There is a robust list of industries that have been targeted by China’s campaign of stealing trade secrets. Espionage campaigns have been mounted to score deals in the global oil trade, to formulas to boost China’s chemical industry, to blueprints for Western technology.
A large, on-going campaign was uncovered in September, where Chinese hackers had been targeting technology companies including Google and Adobe since at least 2009. In March 2012, a former DuPont scientist at the company from 1966 to 2002 pled guilty to providing trade secrets to companies controlled by the Chinese government.
Chinese wind power company Sinovel was charged in June for stealing trade secrets on wind turbines from American Superconductor Corp. (AMSC). After the theft went public, the American company’s stock lost nearly 90 percent of it’s value in less than 9 months and lost more than $1 billion in market value. These are only a few examples of a massive problem.
When President Barack Obama met with Chinese leader Xi Jinping in June, China’s aggressive campaign of economic espionage was expected to be a key topic. The diplomatic agenda was to bring attention to economic espionage and begin addressing it internationally.

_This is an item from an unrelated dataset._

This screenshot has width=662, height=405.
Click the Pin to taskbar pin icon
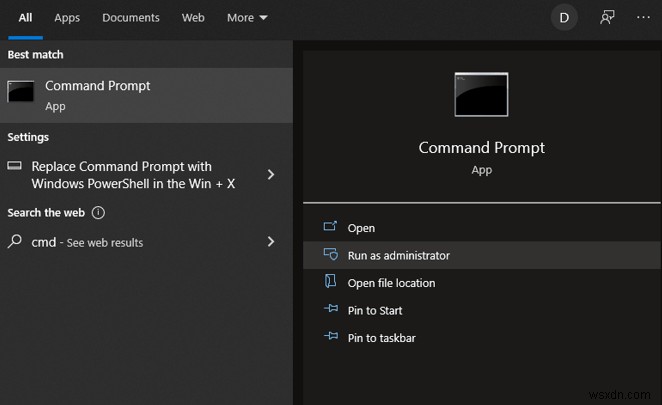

David Fiddler, a law professor and an expert on economic espionage, said there was a chance the United States could have slowed the rate of global economic espionage, “but Snowden destroyed that.” As the discussion now stands, U.S. is not only back to where it started. Fiddler said “we need to recreate square one to even have this conversation.”
“Right now the idea of trying to have a sort of diplomatic initiative on economic espionage is dead in the water,” he said.
In the meantime, however, the United States can still address economic espionage from a defensive standpoint. This was an ongoing debate in congress where legislation had been in limbo since it impacts how much oversight the government has over U.S. businesses.
According to Fiddler the discussion around economic espionage should go beyond just statistics on losses for big business. It’s a crime that reduces jobs, drains tax money, and harms innovation, he said.
“You have other countries attempting to free ride on American innovation, and that’s innovation that’s often stimulated or paid for by taxpayer money,” he said.
Nonetheless, U.S. companies are still largely on their own when it comes to defending against economic espionage, and the threat is very real. When the “Economic Espionage Penalty Enhancement Act of 2011″ was passed, former U.S. Senator Herb Kohl said in a press release “As much as 80 percent of the assets of today’s companies are intangible trade secrets.”
As things stand, senior executives, CEO’s, and boards of directors are required to hold the fiduciary line and do whatever is required to protect their competitive advantage and revenue stream during this full-on assault against their companies.”